Dr.Ar.Lakshmanan & Tarun Chatterjee

(Arising out of SLP(C) No.16412 of 2005) CIVIL APPEAL NO.4225 OF 2006 (Arising out of SLP(C) No.16418 of 2005) VIDYAVARDHAKA SANGHA & ANR. .....APPELLANT(S) VERSUS Dr.AR.LAKSHMANAN, J.

Leave granted.

Heard Mr.S.N.Bhat, learned counsel appearing on behalf of the appellants and Mrs.K.Sarada Devi, learned counsel appearing on behalf of the respondents.

Civil Appeal No.4224/2006 arising out of SLP(C) No.16412 of 2005 and Civil Appeal No.4225/2006 arising out of SLP(C) No.16418/2005 were filed against the final common judgment dt.15.6.2005 of the Division Bench of the High Court of Karnataka at Bangalore in Writ Appeal Nos.2807/2002 and 2808/2002. We have also perused the judgment in these appeals and also the appointment order and other relevant records. The appointment order appointing the respective respondents herein clearly show that the respondents were appointed in the prescribed scale on temporary basis for the academic year ending on 31st March, 1993 and subject to the approval by the Education Department. The appointment order further states that the services of the temporary employees may be terminated by the management at any time without assigning any reason and without giving any prior notice. This appointment order was issued to Y.D.Deshpande (respondent No.1 in SLP(C) No.16412/2005). Another appointment order was issued by the management pursuant to the Resolution of the management in its meeting dt.11.08.1991. The respondent No.1 in SLP(C) No.16418/2005 (S.K.Joshi) was appointed as Assistant Teacher in the school in question on consolidated salary of Rs.400/- per month and on contract basis. The appointment order also further states that the appointment was upto the end of academic year 10.4.1992. It is not in dispute that when the approval of the Government was sought the Government did not approve the appointment for the additional post. It is also not in dispute that the appellants' institution is run on the basis of grant-in-aid by the Government. The services of the respondents were terminated in the year 2001 and the respondents without availing the alternative remedy available under the law straightway filed the Writ Petitions in the High Court which were allowed by the learned Single Judge and also on appeal by the management the same was affirmed by the Division Bench of the High Court.

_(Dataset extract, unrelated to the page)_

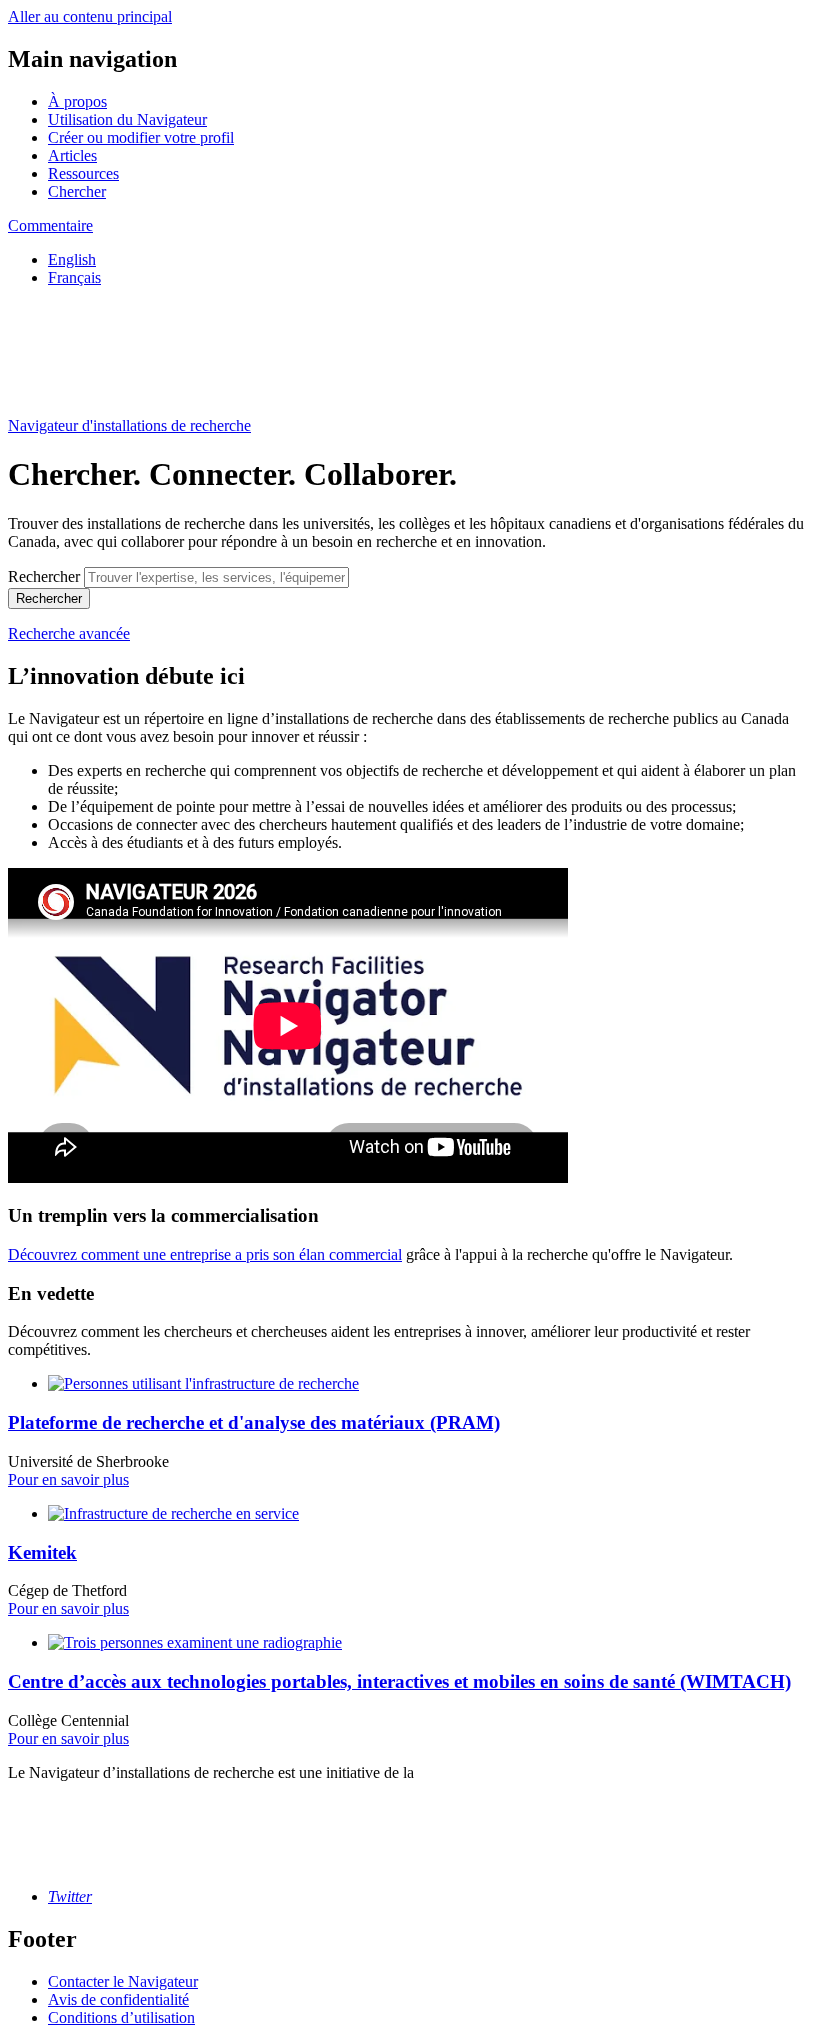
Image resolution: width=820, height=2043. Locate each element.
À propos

It is now well-settled principle of law that the appointment made on probation/ad hoc basis for a specific period of time comes to an end by efflux of time and the person holding such post can have no right to continue on the post. In the instant case as noticed above, the respective respondents have accepted the appointment including the terms and conditions stipulated in the appointment orders and joined the posts in question and continued on the said post for some years. The respondents having accepted the terms and conditions stipulated in the appointment order and allowed the period for which they were appointed to have been elapsed by efflux of time, they are not now permitted to turn their back and say that their appointments could not be terminated on the basis of their appointment letters nor they could be treated as temporary employee or on contract basis. The submission made by the learned counsel for the respondents to the said effect has no merit and is, therefore, liable to be rejected. It is also well-settled law by several other decisions of this Court that appointment on ad hoc basis/temporary basis comes to an end by efflux of time and persons holding such post have no right to continue on the post and ask for regularisation etc.

For the foregoing reasons, the Civil Appeals stand allowed and the judgments passed by the High Court in Writ Appeal Nos.2807/2002 and 2808/2002 and in Writ Petitions are set aside. No costs.